**Aim of the task**
Your answer should be every line of the records that contains the word "agent", copied as it stands.

**Input data**
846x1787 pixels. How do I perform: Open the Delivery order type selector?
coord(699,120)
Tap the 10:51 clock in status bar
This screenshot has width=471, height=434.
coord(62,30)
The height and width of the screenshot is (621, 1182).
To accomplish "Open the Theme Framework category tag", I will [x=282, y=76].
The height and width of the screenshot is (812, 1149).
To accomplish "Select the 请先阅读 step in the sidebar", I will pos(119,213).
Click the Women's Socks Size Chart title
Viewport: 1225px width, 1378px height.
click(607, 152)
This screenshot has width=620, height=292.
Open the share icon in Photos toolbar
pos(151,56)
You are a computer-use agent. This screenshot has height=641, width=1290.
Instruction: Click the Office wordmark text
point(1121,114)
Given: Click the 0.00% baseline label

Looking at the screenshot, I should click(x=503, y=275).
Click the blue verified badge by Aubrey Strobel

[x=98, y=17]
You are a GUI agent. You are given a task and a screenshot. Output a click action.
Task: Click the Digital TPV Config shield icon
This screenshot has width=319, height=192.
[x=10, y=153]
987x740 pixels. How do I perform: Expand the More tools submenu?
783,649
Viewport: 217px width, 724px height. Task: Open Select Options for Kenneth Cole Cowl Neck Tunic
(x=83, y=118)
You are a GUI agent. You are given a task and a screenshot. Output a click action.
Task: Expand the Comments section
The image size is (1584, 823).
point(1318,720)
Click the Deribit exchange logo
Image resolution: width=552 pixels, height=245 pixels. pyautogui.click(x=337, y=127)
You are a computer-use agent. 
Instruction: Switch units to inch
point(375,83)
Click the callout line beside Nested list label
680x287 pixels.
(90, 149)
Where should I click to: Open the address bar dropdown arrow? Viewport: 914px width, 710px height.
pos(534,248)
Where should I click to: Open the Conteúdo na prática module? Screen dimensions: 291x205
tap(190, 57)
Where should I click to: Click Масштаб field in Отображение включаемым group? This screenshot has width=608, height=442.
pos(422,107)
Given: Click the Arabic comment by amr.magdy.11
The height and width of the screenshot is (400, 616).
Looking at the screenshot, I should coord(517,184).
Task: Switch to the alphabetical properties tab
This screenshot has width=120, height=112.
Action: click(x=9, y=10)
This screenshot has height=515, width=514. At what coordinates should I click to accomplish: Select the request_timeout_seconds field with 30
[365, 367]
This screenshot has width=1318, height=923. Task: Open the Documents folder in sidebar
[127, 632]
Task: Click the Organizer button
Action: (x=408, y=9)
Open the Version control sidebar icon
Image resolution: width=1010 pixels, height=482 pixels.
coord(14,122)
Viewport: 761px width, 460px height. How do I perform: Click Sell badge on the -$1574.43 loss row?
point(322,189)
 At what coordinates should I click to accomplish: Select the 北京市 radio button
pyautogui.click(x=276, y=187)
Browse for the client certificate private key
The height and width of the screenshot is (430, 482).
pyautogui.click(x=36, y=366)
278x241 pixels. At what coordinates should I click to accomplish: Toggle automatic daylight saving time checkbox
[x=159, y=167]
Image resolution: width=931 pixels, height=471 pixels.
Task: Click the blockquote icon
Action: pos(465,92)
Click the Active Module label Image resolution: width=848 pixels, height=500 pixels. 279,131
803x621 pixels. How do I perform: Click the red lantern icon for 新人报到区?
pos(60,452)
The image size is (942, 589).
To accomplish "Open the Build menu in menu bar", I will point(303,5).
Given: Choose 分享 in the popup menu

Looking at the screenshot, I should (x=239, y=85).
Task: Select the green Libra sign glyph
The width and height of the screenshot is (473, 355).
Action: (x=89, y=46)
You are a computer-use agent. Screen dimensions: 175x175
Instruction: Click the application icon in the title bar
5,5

**Response to the task**
You are a computer-use agent. This screenshot has height=641, width=1290.
You are a GUI agent. You are given a task and a screenshot. Output a click action.
You are a GUI agent. You are given a task and a screenshot. Output a click action.
You are a computer-use agent. 
You are a computer-use agent. Screen dimensions: 175x175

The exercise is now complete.